> EXERCICE COURT A
Dans l'extrait sur Goupi Mains Rouges, quel est le véritable métier d'Eugène Goupi à Paris ?
> EXERCICE COURT B
Poursuivez la critique de Goupi Mains Rouges à la suite de sa dernière phrase.

> EXTRAIT
+===+

La gare quasi déserte d’un petit village reculé des Charentes, à la tombée de la nuit. C’est là que débarque le jeune Parisien Eugène Goupi, mandé par un père qu’il ne connaît pas et pour une raison qui ne lui a pas été dévoilée. Ce père, c’est "Mes Sous", aubergiste de son état et présentement plus préoccupé par la mise à bas attendue d’une vache à la ferme familiale que par l’arrivée du fils qu’il n’a pas vu depuis vingt-cinq ans. Mes Sous, oui, car dans le clan familial des Goupi chacun porte un surnom, reflet de sa personnalité. Et si l’on fait venir "Monsieur", c’est parce qu’on le croit directeur d’un grand magasin de la capitale et qu’on veut le marier à sa cousine, la jolie Antoinette, dite "Muguet". Bien sûr, Monsieur n’est que simple vendeur de cravates, mais ça, le clan ne le sait pas encore... Monsieur est accueilli sans courtoisie par son oncle Léopold, dit "Mains Rouges". Mains Rouges complote avec Goupi "Tonkin", ex colonial amoureux de sa cousine Muguet, pour effrayer Monsieur. Arrivé seul à la ferme, Monsieur n’y trouve que le corps inanimé de l’arrière-grand-père du clan, "L’empereur". Paniqué, il fuit. Au petit matin, tous les hommes du clan se mettent en quête non seulement de Monsieur, mais aussi de Goupi "Tisane", l’acariâtre et despotique maîtresse des lieux, disparue au cours de la nuit. On retrouve Monsieur endormi dans un sous-bois, mais Tisane, elle, est bien passée de vie à trépas...

Analyse et critique

Pierre Véry est un romancier exquis, aujourd‘hui trop oublié. Ses romans policiers, qu’il préférait qualifier de "romans de mystère" savaient comme nul autre entremêler le sens du suspense à l’étude de mœurs et exhaler une poésie iconoclaste, au charme insolite flirtant avec le fantastique. Ce sens du merveilleux s’exprima au mieux à l’écran avant guerre et durant la période de l’occupation, à travers les délicieuses adaptations par Charles Spaak de L’Assassinat du Père Noël (1941) ou, plus encore, par Blanchon et Prévert de l’immortel Les Disparus de Saint-Agil (1938), deux réalisations du si précieux Christian-Jaque. Il transparut encore en mineur dans deux productions de 1942 de moindre réputation, Madame et le mort de Louis Daquin et L’Assassin a peur la nuit de Jean Delannoy, bien que bridé par le style académique de ces deux réalisateurs. Chacune de ces adaptations s’étant soldée par un plébiscite public, il était tout naturel que Goupi Mains Rouges, autre succès de librairie participant de la même veine, soit adapté à son tour. Comme Véry avait prouvé avec L’Assassin a peur la nuit qu’il pouvait parfaitement adapter lui-même un de ses romans, il fut tout naturellement choisi. Mais Becker, encore méconnu puisque Dernier atout n’était pas sorti, ne fut pas associé à l’initiation du projet.

+===+

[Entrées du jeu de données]
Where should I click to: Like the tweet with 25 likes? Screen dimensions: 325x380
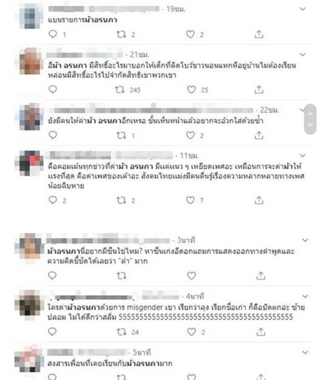tap(191, 89)
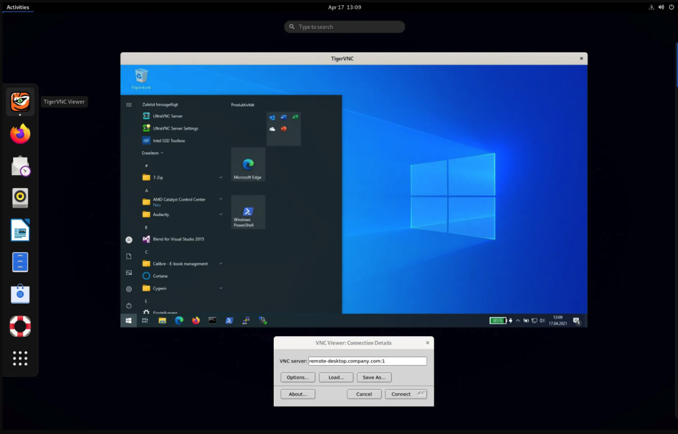Click the power icon in Start menu
Screen dimensions: 678x434
(129, 305)
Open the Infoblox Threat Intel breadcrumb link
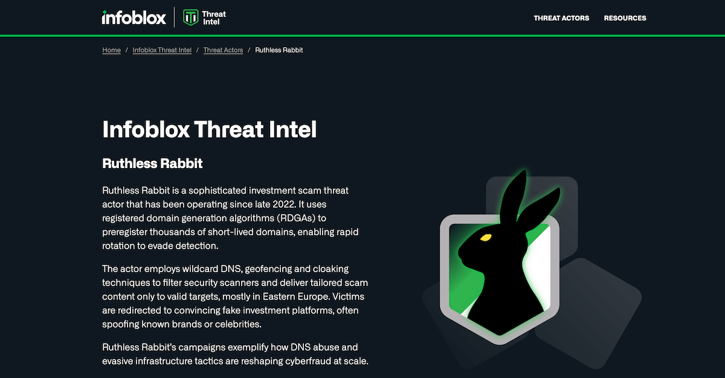 [x=162, y=50]
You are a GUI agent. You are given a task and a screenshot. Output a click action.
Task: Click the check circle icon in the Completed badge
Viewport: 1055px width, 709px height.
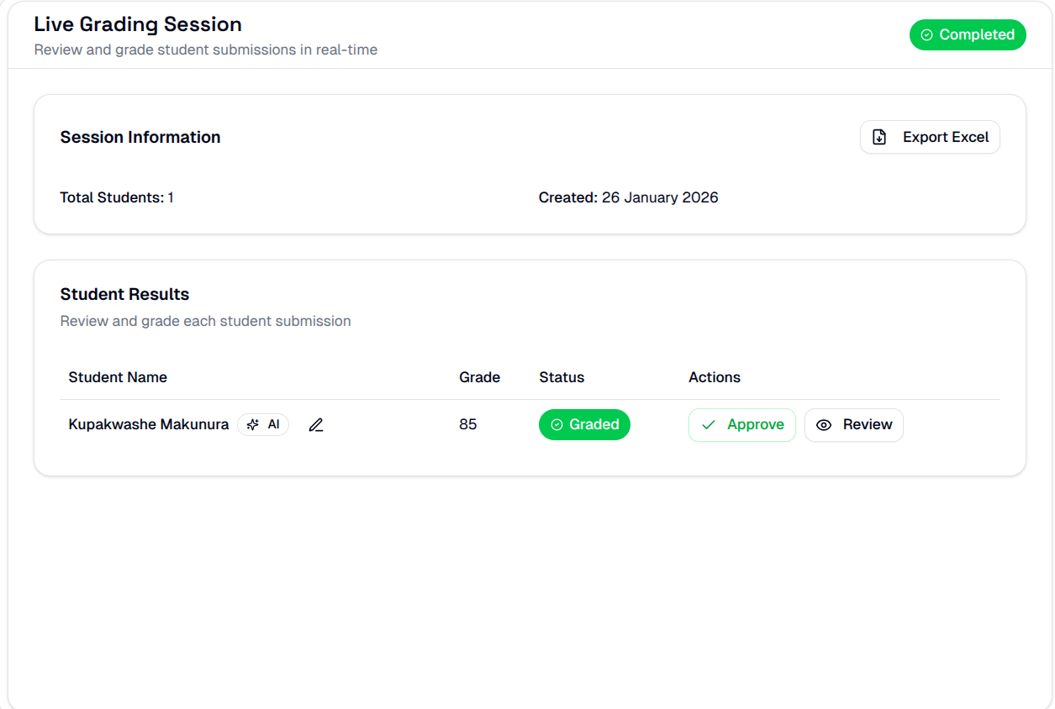point(926,34)
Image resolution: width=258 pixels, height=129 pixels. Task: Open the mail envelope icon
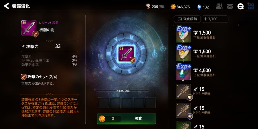tap(230, 6)
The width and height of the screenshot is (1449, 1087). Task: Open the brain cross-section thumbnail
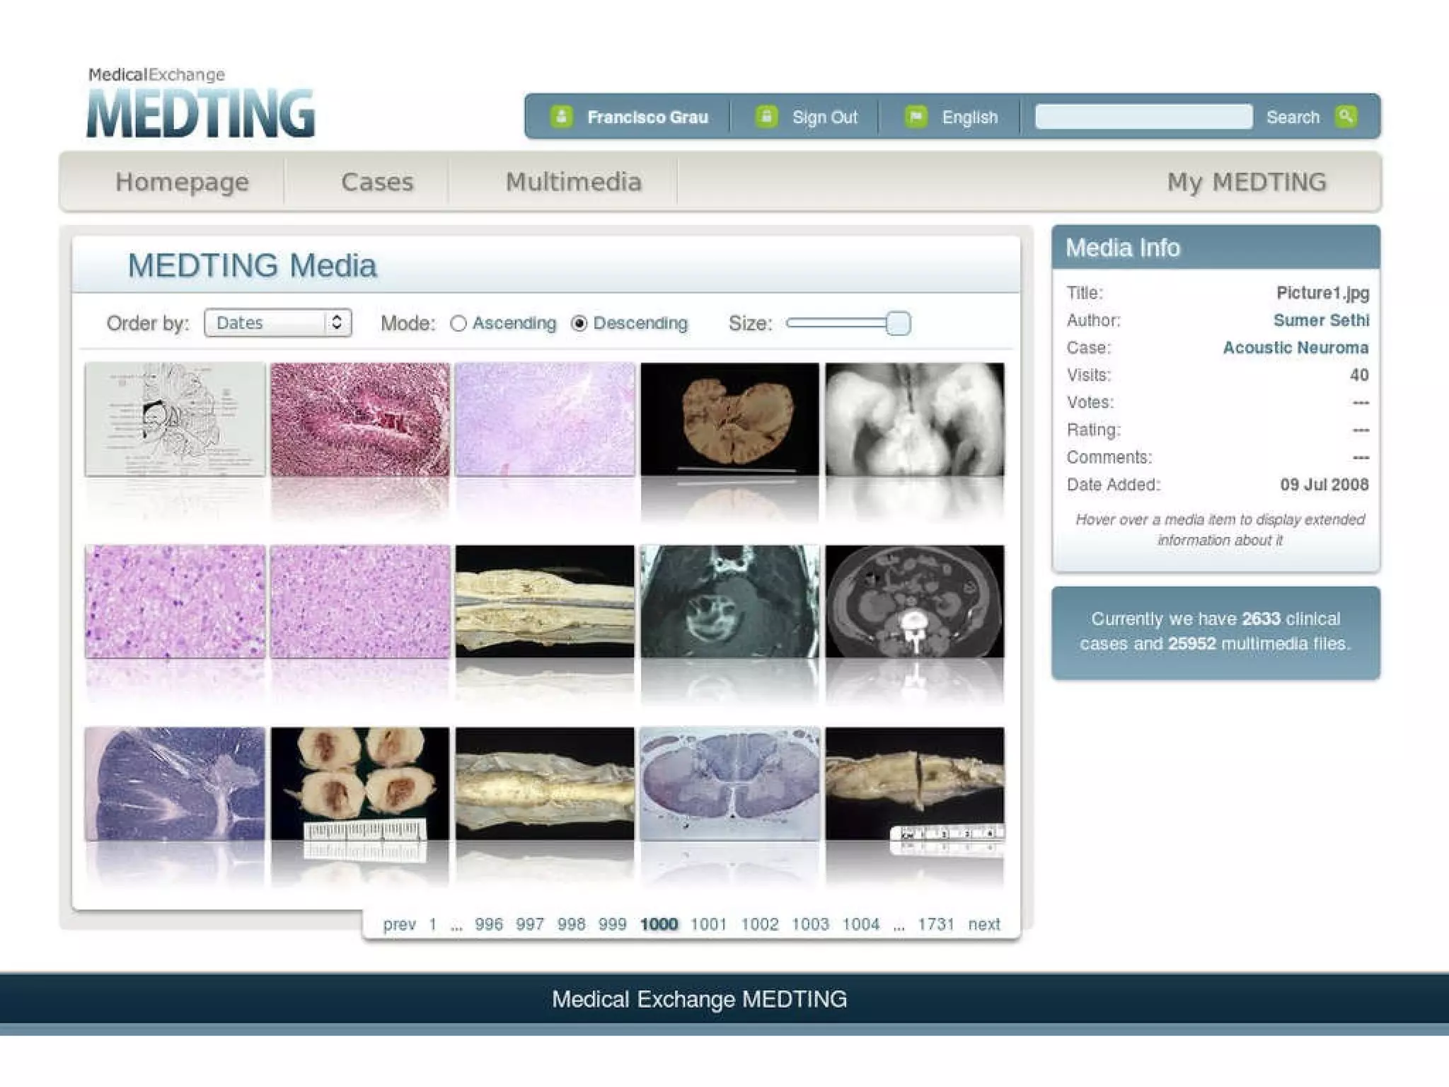click(x=729, y=419)
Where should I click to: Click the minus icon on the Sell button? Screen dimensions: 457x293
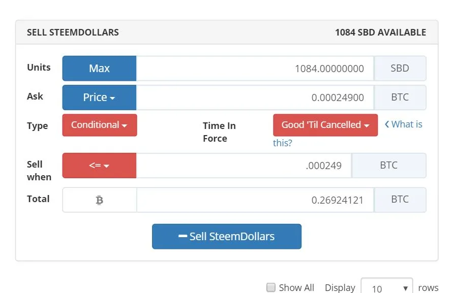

+===+

> RÉSULTAT ATTENDU A
Il n'est que simple vendeur de cravates.

> RÉSULTAT ATTENDU B
La collaboration de Jacques Becker avec l’ancien bouquiniste de la rue Monsieur-le-Prince est d’ailleurs tout à fait fortuite. Georges Rollin, qui venait d’interpréter Montès, le rival de Raymond Rouleau dans la fantaisie policière Dernier atout, rendit visite à son réalisateur alors que celui-ci achevait le montage de son premier long métrage. Les deux jeunes hommes sortirent prendre un verre et Rollin lui annonça qu’il avait été engagé pour jouer le rôle de Monsieur dans l’adaptation du roman de Véry. Néanmoins, le réalisateur n’avait pas encore été choisi. Becker connaissait le roman et l’appréciait. Il se porta immédiatement candidat et fut engagé sans peine, le budget alloué au projet ne permettant pas aux producteurs de recourir aux services d’un réalisateur d’un statut plus affirmé. Becker participa alors activement à l’adaptation et contribua à remanier le script selon sa propre sensibilité.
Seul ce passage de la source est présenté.